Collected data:
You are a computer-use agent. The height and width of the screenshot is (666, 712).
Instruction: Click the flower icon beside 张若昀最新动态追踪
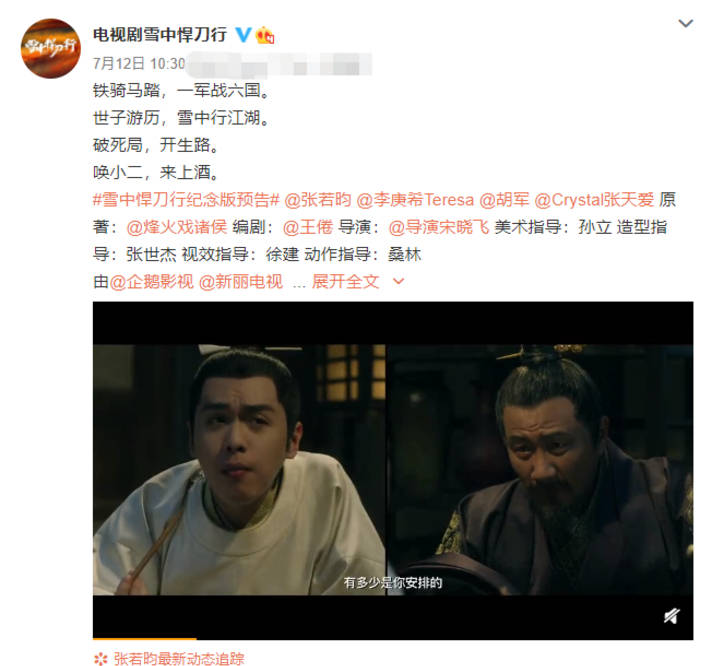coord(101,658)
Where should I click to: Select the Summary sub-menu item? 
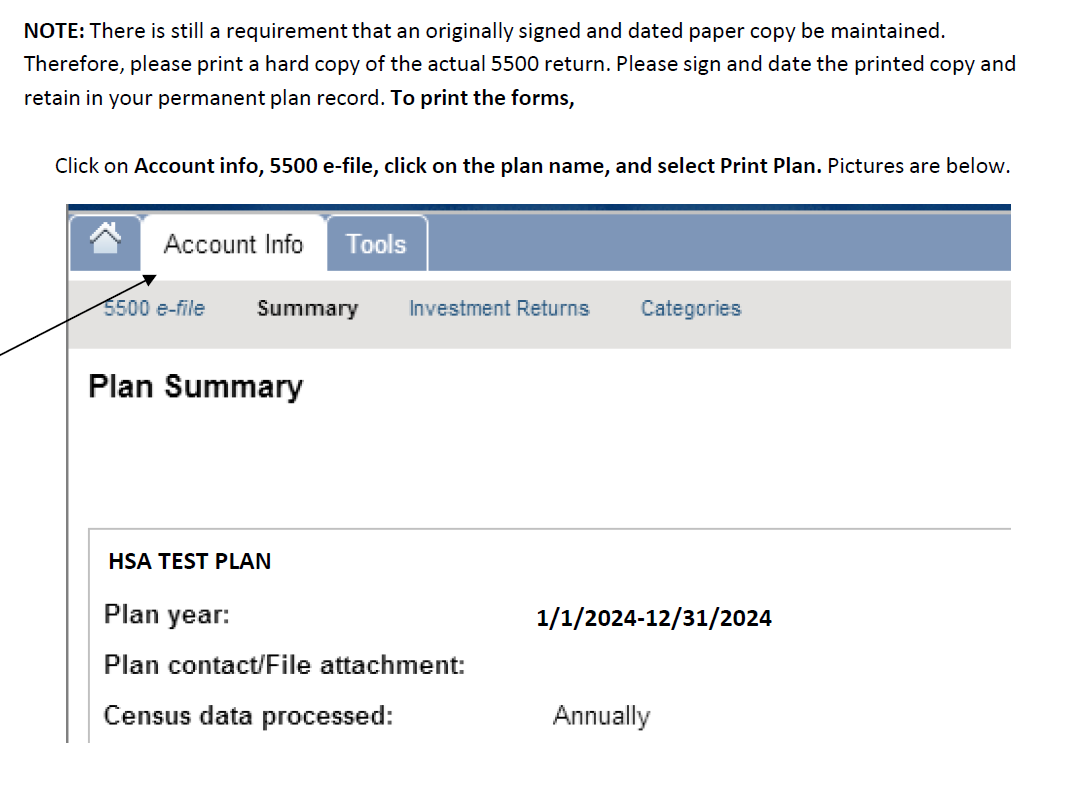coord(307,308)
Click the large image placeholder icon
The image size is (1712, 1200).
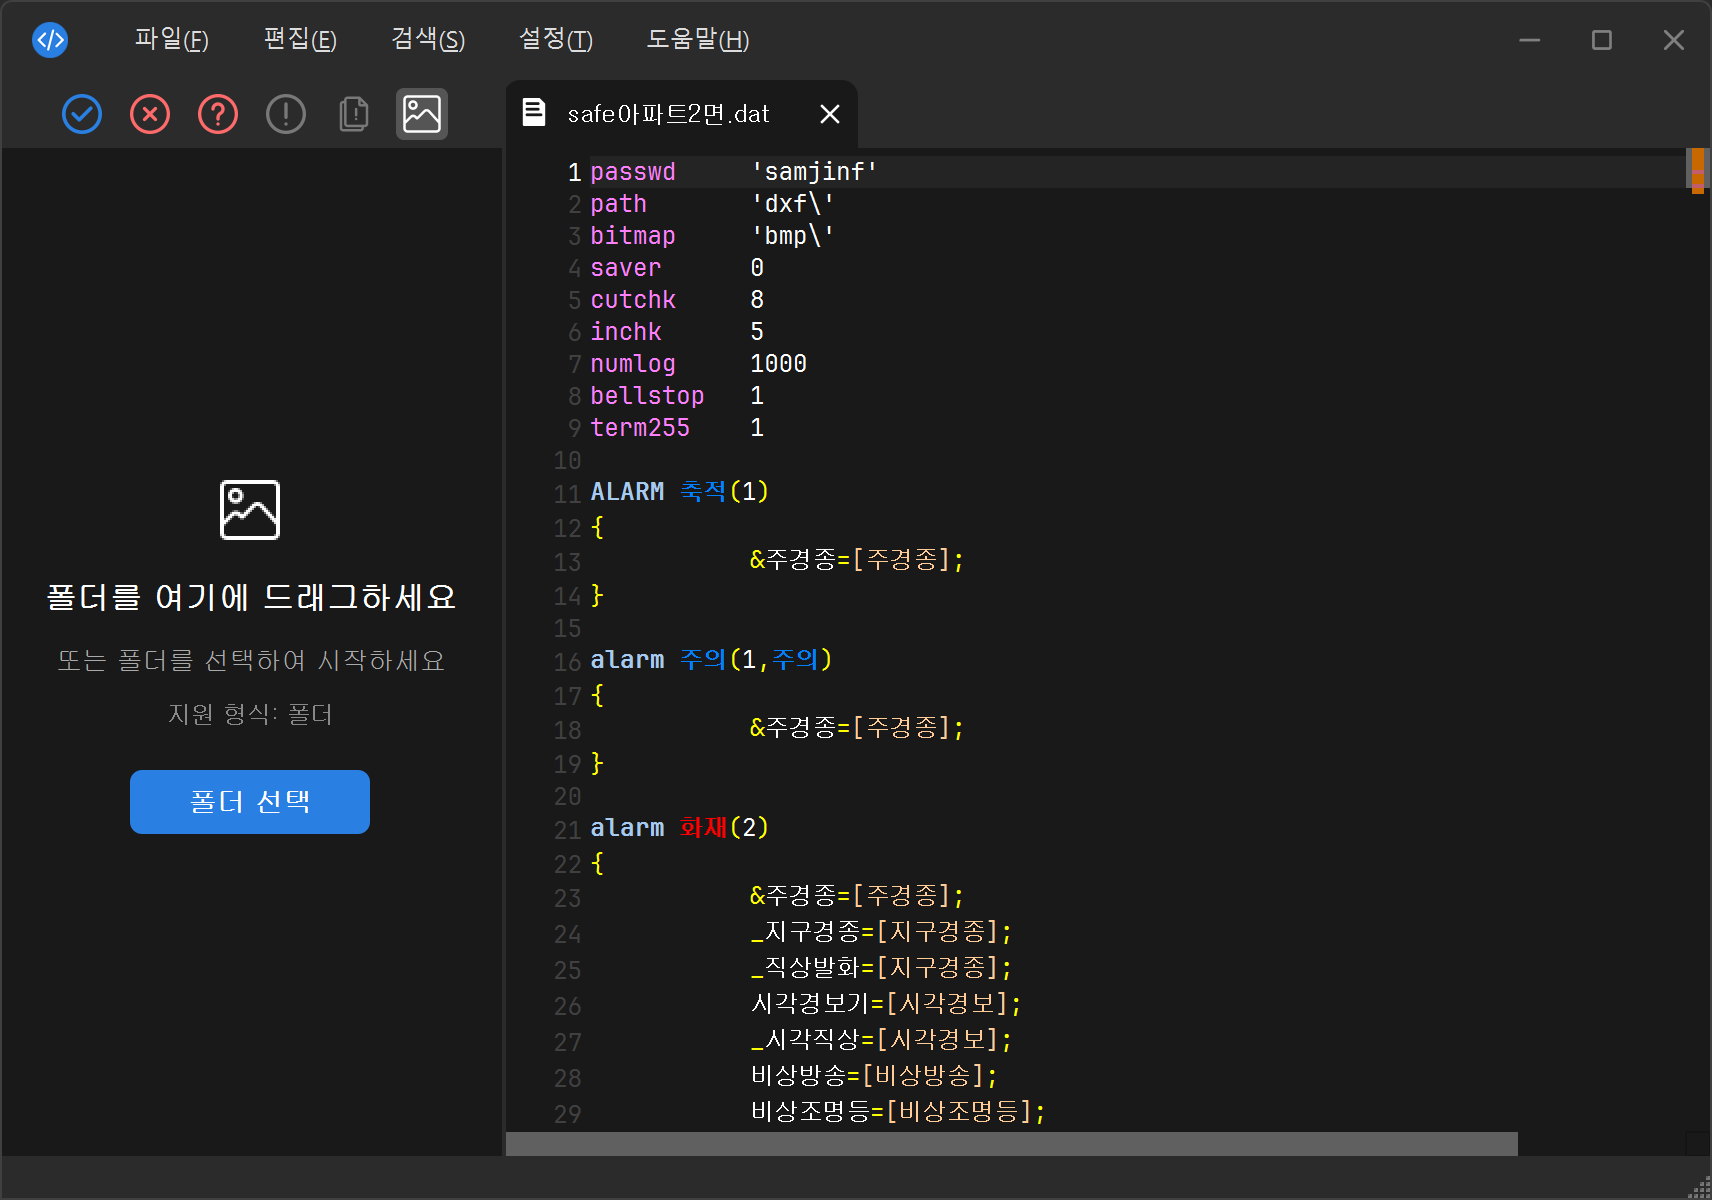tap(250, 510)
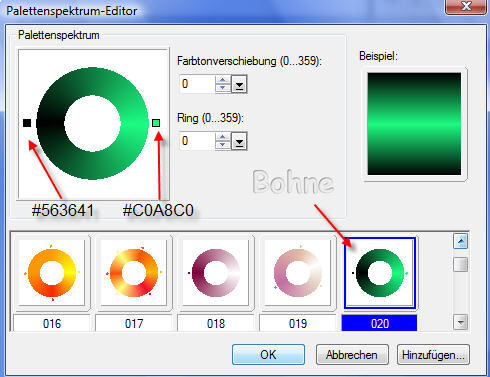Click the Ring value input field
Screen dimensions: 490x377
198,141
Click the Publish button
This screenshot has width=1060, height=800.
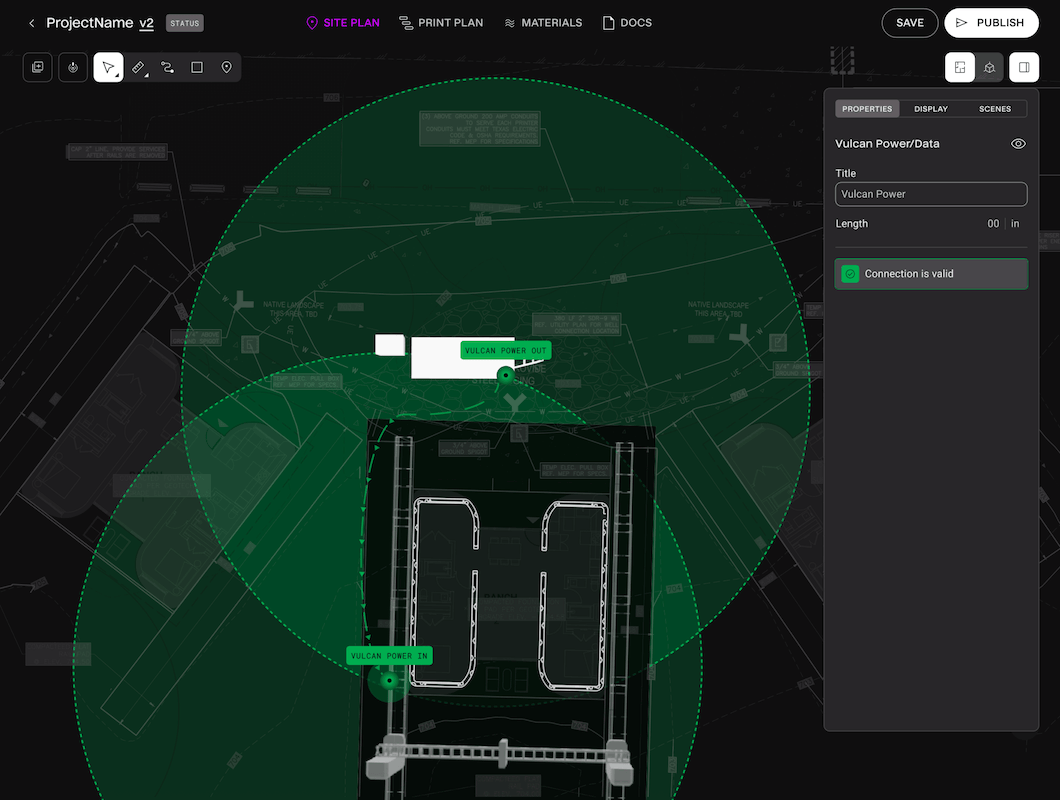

• WHAT NEEDS TO BE DONE
Your answer must consist only of the lines from the one containing "The image size is (1712, 1200)." through the end of the entries, restated word for word, with no pictures.

• TASK OUTPUT
The image size is (1712, 1200).
tap(250, 510)
Click the Ring value input field
Screen dimensions: 490x377
198,141
Click the Publish button
This screenshot has width=1060, height=800.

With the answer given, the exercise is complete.